RECORDS FOR THE EXERCISE:
↓
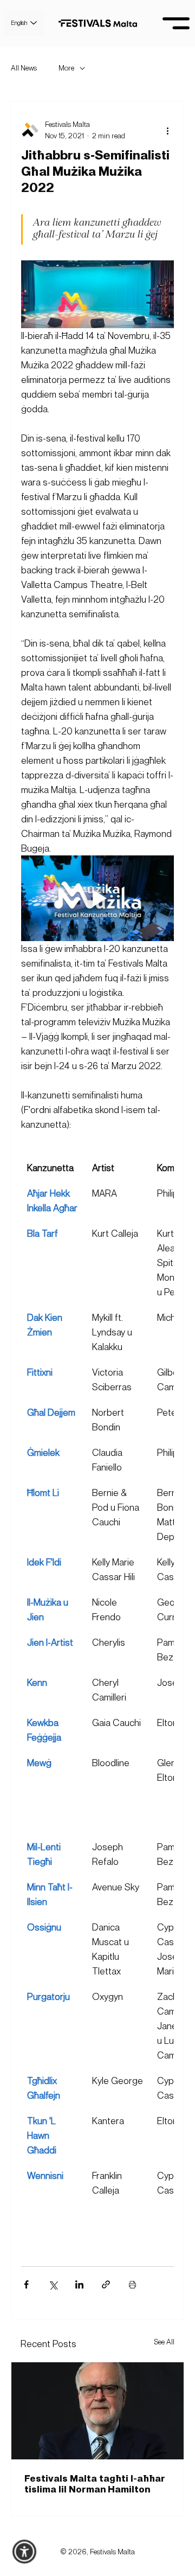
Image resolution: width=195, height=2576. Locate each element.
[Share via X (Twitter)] (53, 2284)
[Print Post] (132, 2284)
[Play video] (97, 898)
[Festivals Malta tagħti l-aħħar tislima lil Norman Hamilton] (97, 2410)
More (66, 67)
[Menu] (176, 23)
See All (164, 2341)
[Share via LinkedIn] (79, 2284)
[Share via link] (106, 2284)
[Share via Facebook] (26, 2284)
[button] (24, 2552)
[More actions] (167, 130)
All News (24, 67)
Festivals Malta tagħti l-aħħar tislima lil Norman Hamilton (94, 2483)
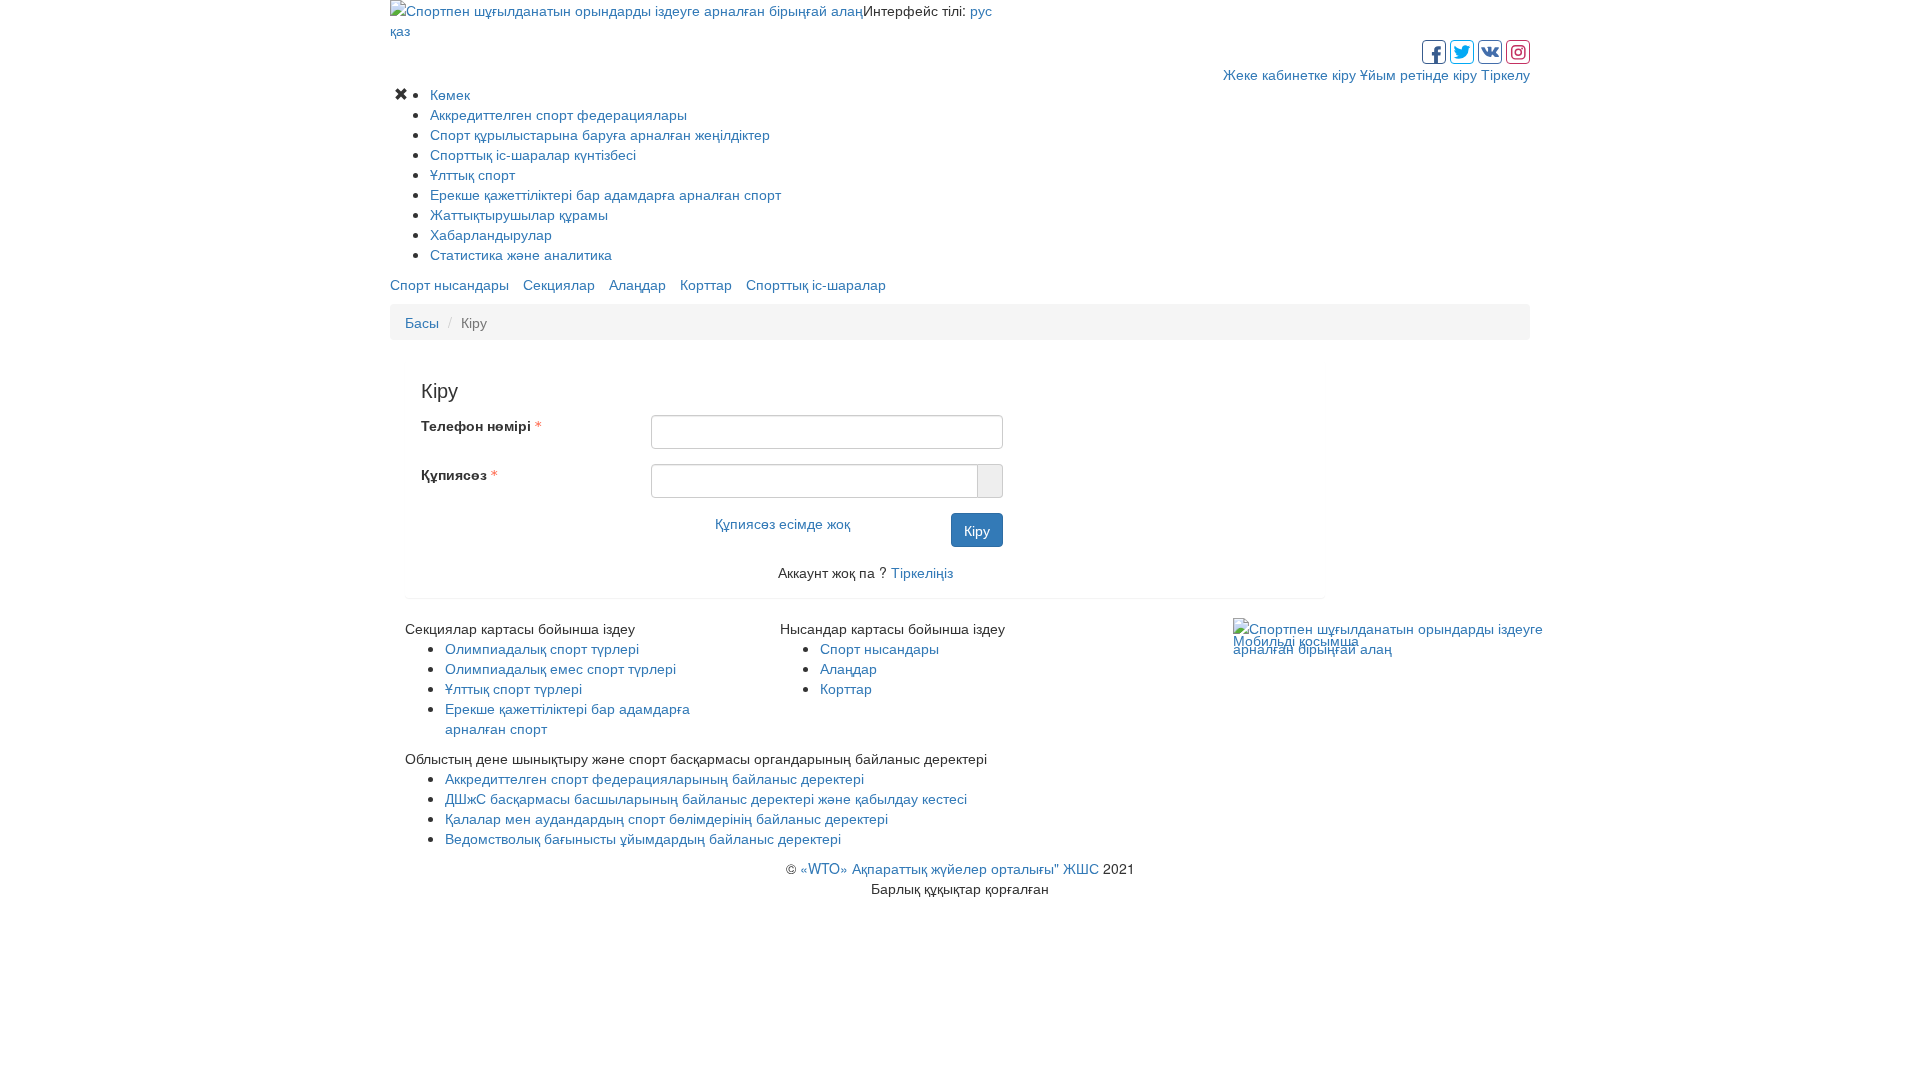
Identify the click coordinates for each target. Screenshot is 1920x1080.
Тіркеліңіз (922, 572)
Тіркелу (1505, 74)
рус (981, 10)
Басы (422, 322)
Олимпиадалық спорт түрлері (542, 648)
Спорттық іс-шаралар (816, 284)
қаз (400, 30)
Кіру (977, 530)
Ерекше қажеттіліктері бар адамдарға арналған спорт (605, 194)
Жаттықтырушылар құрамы (519, 214)
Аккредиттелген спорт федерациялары (558, 114)
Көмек (450, 94)
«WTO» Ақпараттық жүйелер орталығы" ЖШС (949, 868)
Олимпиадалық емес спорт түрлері (560, 668)
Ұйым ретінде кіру (1418, 74)
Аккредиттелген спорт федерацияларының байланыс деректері (654, 778)
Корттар (706, 284)
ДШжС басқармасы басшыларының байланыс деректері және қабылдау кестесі (706, 798)
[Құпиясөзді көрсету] (990, 481)
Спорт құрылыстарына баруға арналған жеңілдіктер (600, 134)
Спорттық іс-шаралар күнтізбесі (533, 154)
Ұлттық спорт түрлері (513, 688)
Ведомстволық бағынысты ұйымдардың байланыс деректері (643, 838)
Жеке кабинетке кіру (1289, 74)
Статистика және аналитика (521, 254)
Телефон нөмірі (476, 425)
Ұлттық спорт (472, 174)
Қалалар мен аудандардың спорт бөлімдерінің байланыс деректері (666, 818)
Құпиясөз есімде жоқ (782, 523)
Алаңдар (637, 284)
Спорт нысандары (449, 284)
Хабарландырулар (491, 234)
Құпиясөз (454, 474)
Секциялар (559, 284)
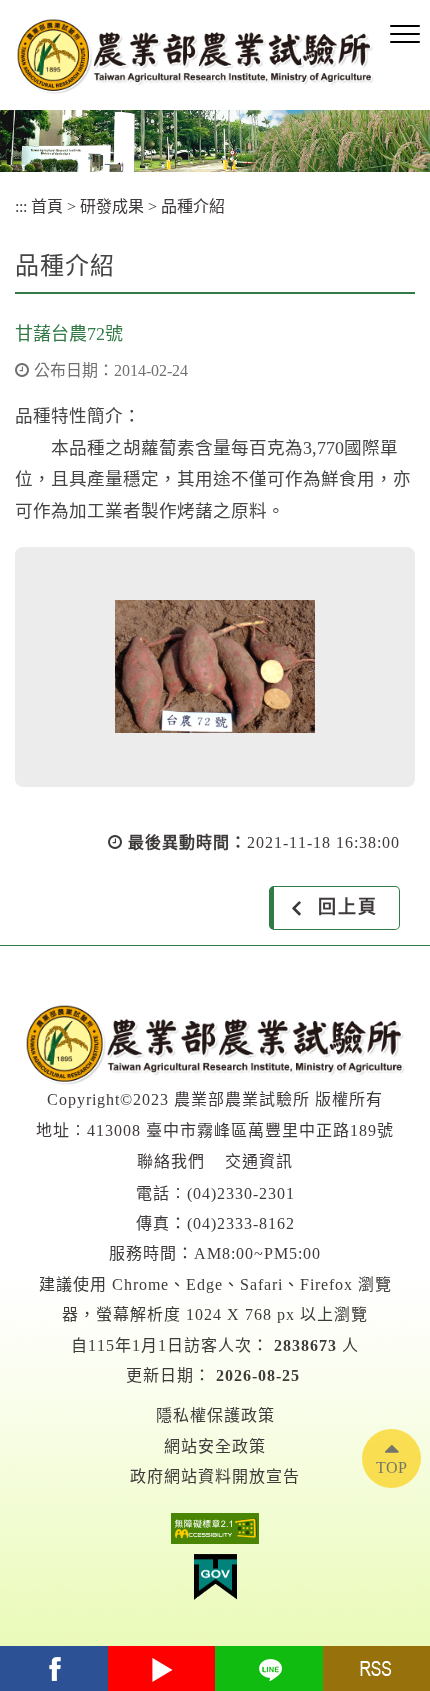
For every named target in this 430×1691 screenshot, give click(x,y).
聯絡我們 (171, 1161)
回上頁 (348, 907)
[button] (405, 35)
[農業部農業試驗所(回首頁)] (195, 56)
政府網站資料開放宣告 (215, 1476)
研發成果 (112, 206)
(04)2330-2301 (241, 1193)
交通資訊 (259, 1161)
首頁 (47, 206)
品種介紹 (193, 206)
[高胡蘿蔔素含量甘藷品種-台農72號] (215, 667)
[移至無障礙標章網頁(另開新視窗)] (215, 1533)
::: (21, 206)
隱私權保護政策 (215, 1415)
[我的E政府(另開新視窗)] (215, 1582)
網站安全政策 (215, 1446)
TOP (391, 1467)
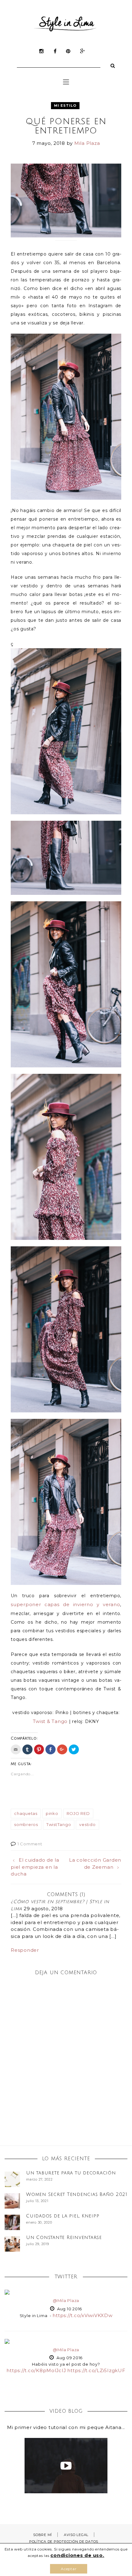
↑
YOUR INSTRUCTIONS: Print the full listing exactly, dropping the pictures.

OUTPUT:
Image resolution: width=195, height=2576. Locate each element.
[Share via X (Twitter)] (53, 2284)
[Print Post] (132, 2284)
[Play video] (97, 898)
[Festivals Malta tagħti l-aħħar tislima lil Norman Hamilton] (97, 2410)
More (66, 67)
[Menu] (176, 23)
See All (164, 2341)
[Share via LinkedIn] (79, 2284)
[Share via link] (106, 2284)
[Share via Facebook] (26, 2284)
[button] (24, 2552)
[More actions] (167, 130)
All News (24, 67)
Festivals Malta tagħti l-aħħar tislima lil Norman Hamilton (94, 2483)
Identify the click coordinates for each target. Screenshot is 1920x1080.
Тіркеліңіз (922, 572)
Тіркелу (1505, 74)
рус (981, 10)
Басы (422, 322)
Олимпиадалық спорт түрлері (542, 648)
Спорттық іс-шаралар (816, 284)
қаз (400, 30)
Кіру (977, 530)
Ерекше қажеттіліктері бар адамдарға арналған спорт (605, 194)
Жаттықтырушылар құрамы (519, 214)
Аккредиттелген спорт федерациялары (558, 114)
Көмек (450, 94)
«WTO» Ақпараттық жүйелер орталығы" ЖШС (949, 868)
Олимпиадалық емес спорт түрлері (560, 668)
Ұйым ретінде кіру (1418, 74)
Аккредиттелген спорт федерацияларының байланыс деректері (654, 778)
Корттар (706, 284)
ДШжС басқармасы басшыларының байланыс деректері және қабылдау кестесі (706, 798)
[Құпиясөзді көрсету] (990, 481)
Спорт құрылыстарына баруға арналған жеңілдіктер (600, 134)
Спорттық іс-шаралар күнтізбесі (533, 154)
Ұлттық спорт түрлері (513, 688)
Ведомстволық бағынысты ұйымдардың байланыс деректері (643, 838)
Жеке кабинетке кіру (1289, 74)
Статистика және аналитика (521, 254)
Телефон нөмірі (476, 425)
Ұлттық спорт (472, 174)
Қалалар мен аудандардың спорт бөлімдерінің байланыс деректері (666, 818)
Құпиясөз есімде жоқ (782, 523)
Алаңдар (637, 284)
Спорт нысандары (449, 284)
Хабарландырулар (491, 234)
Құпиясөз (454, 474)
Секциялар (559, 284)
For every named target in this 430×1691 screenshot, give click(x,y).
聯絡我們 (171, 1161)
回上頁 (348, 907)
[button] (405, 35)
[農業部農業試驗所(回首頁)] (195, 56)
政府網站資料開放宣告 (215, 1476)
研發成果 (112, 206)
(04)2330-2301 (241, 1193)
交通資訊 (259, 1161)
首頁 (47, 206)
品種介紹 (193, 206)
[高胡蘿蔔素含量甘藷品種-台農72號] (215, 667)
[移至無障礙標章網頁(另開新視窗)] (215, 1533)
::: (21, 206)
隱私權保護政策 (215, 1415)
[我的E政府(另開新視窗)] (215, 1582)
網站安全政策 (215, 1446)
TOP (391, 1467)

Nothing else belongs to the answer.